*Problem requirements*
Lines before the one containing "Given: Open column" are to be left out; reproduce that line and all the rest of the entries exactly.

*Exercise data*
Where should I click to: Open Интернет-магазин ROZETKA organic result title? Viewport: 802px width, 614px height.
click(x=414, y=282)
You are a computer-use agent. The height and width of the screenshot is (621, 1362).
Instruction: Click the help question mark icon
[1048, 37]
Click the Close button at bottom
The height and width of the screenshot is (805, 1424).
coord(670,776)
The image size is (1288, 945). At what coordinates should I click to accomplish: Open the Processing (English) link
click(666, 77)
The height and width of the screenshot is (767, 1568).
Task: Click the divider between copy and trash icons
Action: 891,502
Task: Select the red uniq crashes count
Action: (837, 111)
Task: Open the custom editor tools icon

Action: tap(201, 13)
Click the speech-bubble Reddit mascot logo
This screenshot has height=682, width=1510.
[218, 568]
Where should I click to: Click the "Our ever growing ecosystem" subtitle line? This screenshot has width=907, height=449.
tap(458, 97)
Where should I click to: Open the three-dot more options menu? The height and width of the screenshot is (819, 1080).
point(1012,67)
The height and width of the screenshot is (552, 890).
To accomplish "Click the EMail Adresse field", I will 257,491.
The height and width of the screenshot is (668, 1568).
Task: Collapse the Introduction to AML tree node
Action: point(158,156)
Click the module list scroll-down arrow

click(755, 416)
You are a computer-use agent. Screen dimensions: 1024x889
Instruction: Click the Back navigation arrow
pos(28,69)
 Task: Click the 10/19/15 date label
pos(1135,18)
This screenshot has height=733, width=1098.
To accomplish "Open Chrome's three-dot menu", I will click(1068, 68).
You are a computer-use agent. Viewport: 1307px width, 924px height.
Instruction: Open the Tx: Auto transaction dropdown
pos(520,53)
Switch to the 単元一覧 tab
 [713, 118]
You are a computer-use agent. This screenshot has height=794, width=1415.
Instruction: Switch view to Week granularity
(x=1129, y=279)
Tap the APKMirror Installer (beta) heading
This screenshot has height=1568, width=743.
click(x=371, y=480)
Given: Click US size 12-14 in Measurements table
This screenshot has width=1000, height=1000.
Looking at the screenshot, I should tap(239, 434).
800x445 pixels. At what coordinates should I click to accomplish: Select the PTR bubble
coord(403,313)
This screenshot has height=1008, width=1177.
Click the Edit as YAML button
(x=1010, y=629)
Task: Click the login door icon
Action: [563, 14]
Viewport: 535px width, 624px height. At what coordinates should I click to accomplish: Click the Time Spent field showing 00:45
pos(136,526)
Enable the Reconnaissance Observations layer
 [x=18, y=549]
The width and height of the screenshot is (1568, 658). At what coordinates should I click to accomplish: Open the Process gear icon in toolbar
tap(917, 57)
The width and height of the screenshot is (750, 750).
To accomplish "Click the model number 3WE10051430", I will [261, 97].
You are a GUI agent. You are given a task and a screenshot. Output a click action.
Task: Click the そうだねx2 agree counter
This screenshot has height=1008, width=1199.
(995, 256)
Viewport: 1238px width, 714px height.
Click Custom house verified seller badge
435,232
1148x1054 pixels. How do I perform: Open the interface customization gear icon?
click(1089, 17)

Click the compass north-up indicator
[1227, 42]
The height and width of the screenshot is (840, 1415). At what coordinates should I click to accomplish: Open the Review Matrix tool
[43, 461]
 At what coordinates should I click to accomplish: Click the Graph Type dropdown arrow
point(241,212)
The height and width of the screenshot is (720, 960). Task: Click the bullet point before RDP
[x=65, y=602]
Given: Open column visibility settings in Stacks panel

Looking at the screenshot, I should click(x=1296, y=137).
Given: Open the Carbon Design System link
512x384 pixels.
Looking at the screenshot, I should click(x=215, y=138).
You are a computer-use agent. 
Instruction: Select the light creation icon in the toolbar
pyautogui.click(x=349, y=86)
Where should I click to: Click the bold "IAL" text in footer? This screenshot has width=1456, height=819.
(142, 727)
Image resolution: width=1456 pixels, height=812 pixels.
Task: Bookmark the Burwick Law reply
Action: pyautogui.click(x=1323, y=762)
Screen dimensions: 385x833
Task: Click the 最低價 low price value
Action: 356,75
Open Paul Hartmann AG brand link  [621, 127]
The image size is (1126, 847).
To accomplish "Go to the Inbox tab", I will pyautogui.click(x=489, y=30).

*Solution to this problem*
Given: Open column visibility settings in Stacks panel

Looking at the screenshot, I should click(x=1296, y=137).
Given: Open the Carbon Design System link
512x384 pixels.
Looking at the screenshot, I should click(x=215, y=138).
You are a computer-use agent. 
Instruction: Select the light creation icon in the toolbar
pyautogui.click(x=349, y=86)
Where should I click to: Click the bold "IAL" text in footer? This screenshot has width=1456, height=819.
(142, 727)
Image resolution: width=1456 pixels, height=812 pixels.
Task: Bookmark the Burwick Law reply
Action: pyautogui.click(x=1323, y=762)
Screen dimensions: 385x833
Task: Click the 最低價 low price value
Action: 356,75
Open Paul Hartmann AG brand link  [621, 127]
The image size is (1126, 847).
To accomplish "Go to the Inbox tab", I will pyautogui.click(x=489, y=30).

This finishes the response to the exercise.